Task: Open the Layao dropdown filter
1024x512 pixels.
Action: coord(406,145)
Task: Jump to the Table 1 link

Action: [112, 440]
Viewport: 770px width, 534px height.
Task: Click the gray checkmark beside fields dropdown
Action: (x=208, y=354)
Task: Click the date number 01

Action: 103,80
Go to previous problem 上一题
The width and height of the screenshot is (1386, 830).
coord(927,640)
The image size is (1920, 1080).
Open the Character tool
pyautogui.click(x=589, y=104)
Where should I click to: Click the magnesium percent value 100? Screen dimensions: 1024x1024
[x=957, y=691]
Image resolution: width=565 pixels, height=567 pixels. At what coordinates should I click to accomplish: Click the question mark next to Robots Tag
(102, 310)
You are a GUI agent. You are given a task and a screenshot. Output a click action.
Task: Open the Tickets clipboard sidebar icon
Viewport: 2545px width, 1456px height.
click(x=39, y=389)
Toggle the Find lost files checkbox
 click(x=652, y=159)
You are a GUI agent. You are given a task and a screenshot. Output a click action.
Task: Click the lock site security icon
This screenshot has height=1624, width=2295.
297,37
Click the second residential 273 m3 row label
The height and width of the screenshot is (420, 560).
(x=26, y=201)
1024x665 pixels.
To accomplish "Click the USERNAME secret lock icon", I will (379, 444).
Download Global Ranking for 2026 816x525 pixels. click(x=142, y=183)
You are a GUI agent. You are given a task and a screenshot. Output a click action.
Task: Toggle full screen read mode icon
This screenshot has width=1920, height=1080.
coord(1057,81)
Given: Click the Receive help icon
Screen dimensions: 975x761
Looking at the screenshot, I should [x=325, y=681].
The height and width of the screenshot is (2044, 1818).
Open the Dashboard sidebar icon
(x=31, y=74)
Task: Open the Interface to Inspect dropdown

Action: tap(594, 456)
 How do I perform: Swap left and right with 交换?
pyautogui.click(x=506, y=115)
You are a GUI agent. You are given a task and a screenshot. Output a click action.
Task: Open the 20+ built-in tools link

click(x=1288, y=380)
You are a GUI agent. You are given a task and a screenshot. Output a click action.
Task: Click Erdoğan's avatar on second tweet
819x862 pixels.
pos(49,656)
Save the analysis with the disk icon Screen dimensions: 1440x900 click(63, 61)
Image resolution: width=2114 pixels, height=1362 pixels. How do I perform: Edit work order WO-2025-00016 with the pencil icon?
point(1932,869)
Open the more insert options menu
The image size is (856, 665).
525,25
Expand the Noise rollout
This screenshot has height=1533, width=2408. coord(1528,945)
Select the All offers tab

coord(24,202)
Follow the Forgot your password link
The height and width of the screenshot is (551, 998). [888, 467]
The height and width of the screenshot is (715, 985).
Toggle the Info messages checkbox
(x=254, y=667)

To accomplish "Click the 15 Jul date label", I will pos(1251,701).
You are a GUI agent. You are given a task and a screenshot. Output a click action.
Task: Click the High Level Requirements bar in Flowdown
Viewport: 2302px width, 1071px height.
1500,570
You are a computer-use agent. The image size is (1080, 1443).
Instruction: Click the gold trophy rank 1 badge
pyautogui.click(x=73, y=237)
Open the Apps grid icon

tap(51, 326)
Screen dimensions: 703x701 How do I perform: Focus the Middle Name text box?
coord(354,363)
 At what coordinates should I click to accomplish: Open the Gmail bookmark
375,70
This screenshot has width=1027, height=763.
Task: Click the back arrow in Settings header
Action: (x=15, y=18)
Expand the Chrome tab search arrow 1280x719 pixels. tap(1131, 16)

◆ WHAT IS EXPECTED ◆
Copy all of the rows above word for word, changing nothing and leaving nothing out.

◆ TASK OUTPUT ◆
Task: Open the Layao dropdown filter
1024x512 pixels.
Action: coord(406,145)
Task: Jump to the Table 1 link

Action: [112, 440]
Viewport: 770px width, 534px height.
Task: Click the gray checkmark beside fields dropdown
Action: (x=208, y=354)
Task: Click the date number 01

Action: 103,80
Go to previous problem 上一题
The width and height of the screenshot is (1386, 830).
coord(927,640)
The image size is (1920, 1080).
Open the Character tool
pyautogui.click(x=589, y=104)
Where should I click to: Click the magnesium percent value 100? Screen dimensions: 1024x1024
[x=957, y=691]
Image resolution: width=565 pixels, height=567 pixels. At what coordinates should I click to accomplish: Click the question mark next to Robots Tag
(102, 310)
You are a GUI agent. You are given a task and a screenshot. Output a click action.
Task: Open the Tickets clipboard sidebar icon
Viewport: 2545px width, 1456px height.
click(x=39, y=389)
Toggle the Find lost files checkbox
 click(x=652, y=159)
You are a GUI agent. You are given a task and a screenshot. Output a click action.
Task: Click the lock site security icon
This screenshot has height=1624, width=2295.
297,37
Click the second residential 273 m3 row label
The height and width of the screenshot is (420, 560).
(x=26, y=201)
1024x665 pixels.
To accomplish "Click the USERNAME secret lock icon", I will (379, 444).
Download Global Ranking for 2026 816x525 pixels. click(x=142, y=183)
You are a GUI agent. You are given a task and a screenshot. Output a click action.
Task: Toggle full screen read mode icon
This screenshot has width=1920, height=1080.
coord(1057,81)
Given: Click the Receive help icon
Screen dimensions: 975x761
Looking at the screenshot, I should [x=325, y=681].
The height and width of the screenshot is (2044, 1818).
Open the Dashboard sidebar icon
(x=31, y=74)
Task: Open the Interface to Inspect dropdown

Action: tap(594, 456)
 How do I perform: Swap left and right with 交换?
pyautogui.click(x=506, y=115)
You are a GUI agent. You are given a task and a screenshot. Output a click action.
Task: Open the 20+ built-in tools link

click(x=1288, y=380)
You are a GUI agent. You are given a task and a screenshot. Output a click action.
Task: Click Erdoğan's avatar on second tweet
819x862 pixels.
pos(49,656)
Save the analysis with the disk icon Screen dimensions: 1440x900 click(63, 61)
Image resolution: width=2114 pixels, height=1362 pixels. How do I perform: Edit work order WO-2025-00016 with the pencil icon?
point(1932,869)
Open the more insert options menu
The image size is (856, 665).
525,25
Expand the Noise rollout
This screenshot has height=1533, width=2408. coord(1528,945)
Select the All offers tab

coord(24,202)
Follow the Forgot your password link
The height and width of the screenshot is (551, 998). [888, 467]
The height and width of the screenshot is (715, 985).
Toggle the Info messages checkbox
(x=254, y=667)

To accomplish "Click the 15 Jul date label", I will pos(1251,701).
You are a GUI agent. You are given a task and a screenshot. Output a click action.
Task: Click the High Level Requirements bar in Flowdown
Viewport: 2302px width, 1071px height.
1500,570
You are a computer-use agent. The image size is (1080, 1443).
Instruction: Click the gold trophy rank 1 badge
pyautogui.click(x=73, y=237)
Open the Apps grid icon

tap(51, 326)
Screen dimensions: 703x701 How do I perform: Focus the Middle Name text box?
coord(354,363)
 At what coordinates should I click to accomplish: Open the Gmail bookmark
375,70
This screenshot has width=1027, height=763.
Task: Click the back arrow in Settings header
Action: (x=15, y=18)
Expand the Chrome tab search arrow 1280x719 pixels. tap(1131, 16)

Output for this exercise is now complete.